The author, Viktor Frankl, was the founder of the third great 20th century Viennese school of psychology. When he was deported to Auschwitz with his wife of less than two years, he hid in his clothes a manuscript that he regarded as his life’s work. It was the foundation of what he called Logotherapy – the theory that human mental distress is relieved primarily with the discovery of meaning in life. This theory was hammered out in the agony of four notorious concentration camps and the loss of almost his entire family in the Holocaust.

The manuscript he treasured was ripped from him by the Nazis and destroyed before his eyes on the day he arrived at Auschwitz. He was forced to strip naked and given the filthy rags of a less fortunate prisoner who had already gone straight to the gas chambers. In the pocket of the coat his hand closed around a scrap of paper – it turned out to be a page torn from a Hebrew prayer book, containing the Shema Yisrael. “How should I have interpreted such a ‘coincidence’ other than as a challenge to live my thoughts instead of merely putting them on paper?” he reflected.

After the war, he not only rewrote the manuscript he had lost, but it was immeasurably deepened and strengthened by his personal suffering. He firmly believed that meaning in a human life might be found in three distinctive ways. First, by the creation of something of lasting value. Secondly, by complete and loving devotion to at least one other human being, and thirdly by the graceful and humble experience of suffering as the means of personal growth. I do not think that we have earned any right to argue with him.

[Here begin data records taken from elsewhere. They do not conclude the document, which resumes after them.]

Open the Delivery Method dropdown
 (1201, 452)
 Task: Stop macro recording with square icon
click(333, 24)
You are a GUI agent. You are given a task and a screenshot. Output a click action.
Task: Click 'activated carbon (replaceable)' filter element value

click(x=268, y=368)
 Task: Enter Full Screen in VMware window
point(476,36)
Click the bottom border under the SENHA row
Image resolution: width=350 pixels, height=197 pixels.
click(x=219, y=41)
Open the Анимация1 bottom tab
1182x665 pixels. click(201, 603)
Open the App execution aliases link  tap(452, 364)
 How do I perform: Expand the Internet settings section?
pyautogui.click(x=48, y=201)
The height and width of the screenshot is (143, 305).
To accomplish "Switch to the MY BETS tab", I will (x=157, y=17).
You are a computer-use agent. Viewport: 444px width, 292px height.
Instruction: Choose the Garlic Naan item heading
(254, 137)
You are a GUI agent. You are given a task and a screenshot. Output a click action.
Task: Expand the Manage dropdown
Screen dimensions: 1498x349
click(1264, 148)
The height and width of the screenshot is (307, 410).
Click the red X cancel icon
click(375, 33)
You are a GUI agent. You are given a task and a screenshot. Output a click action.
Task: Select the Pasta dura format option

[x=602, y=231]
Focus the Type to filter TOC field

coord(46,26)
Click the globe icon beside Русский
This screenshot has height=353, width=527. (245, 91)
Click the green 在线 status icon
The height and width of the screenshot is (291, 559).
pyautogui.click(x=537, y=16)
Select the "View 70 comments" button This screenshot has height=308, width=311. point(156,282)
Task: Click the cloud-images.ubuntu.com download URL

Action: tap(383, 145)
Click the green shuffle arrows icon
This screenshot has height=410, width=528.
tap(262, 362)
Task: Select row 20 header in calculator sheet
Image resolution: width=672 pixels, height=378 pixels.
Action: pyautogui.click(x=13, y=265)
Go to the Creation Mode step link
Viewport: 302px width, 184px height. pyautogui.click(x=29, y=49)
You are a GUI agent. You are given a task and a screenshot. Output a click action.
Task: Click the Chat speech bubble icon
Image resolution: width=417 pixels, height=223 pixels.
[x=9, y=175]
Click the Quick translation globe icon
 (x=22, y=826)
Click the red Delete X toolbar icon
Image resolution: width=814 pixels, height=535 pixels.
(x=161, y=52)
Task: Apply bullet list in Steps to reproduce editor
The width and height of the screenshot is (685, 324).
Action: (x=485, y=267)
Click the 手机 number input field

At the core of his doctrine of logotherapy is the importance of personal responsibility

Ultimately, man should not ask what the meaning of his life is, but rather he must recongise that it is he who is asked. In a word, each man is questioned by life; and he can only answer to life by answering for his own life; to life he can only respond by being responsible.

(Man’s Search for Meaning, p89)

Of love for another human being, Frankl has this to say:

Love is the only way to grasp another human being in the innermost core of his personality. No-one can become fully aware of the very essence of another human being unless he loves him. By his love he is enabled to see the essential traits and features in the beloved person; and even more, he sees that which is potential in him, which is not yet actualized but yet ought to be actualized. Furthermore, by his love, the loving person enables the beloved person to actualize these potentialities. By making him aware of what he can be and of what he should become, he makes these potentialities come true.

(Man’s Search for Meaning, p 90)

Who am I to say whether Eunice was a worthy object of the lifetime of love that this man lavished on her? The truth is that Don saw a potentiality in Eunice, from the night of their first meeting in 1942, the same year as Frankls’s arrival in Auschwitz, and the actualization of that potentiality became his lifetime’s work. If he had achieved nothing else – and that if far from being the case – his life would, by Frankl’s definition, be completely meaningful.

And who am I to conclude that Eunice would have been incapable of recognising me or responding to my presence? Nothing mattered more to her than her family history. It really does not matter whether she recognised me or mistook me for my mother, who died in 1983. At the very least, I failed Don, because I had the opportunity to bring him joy by offering myself to his beloved.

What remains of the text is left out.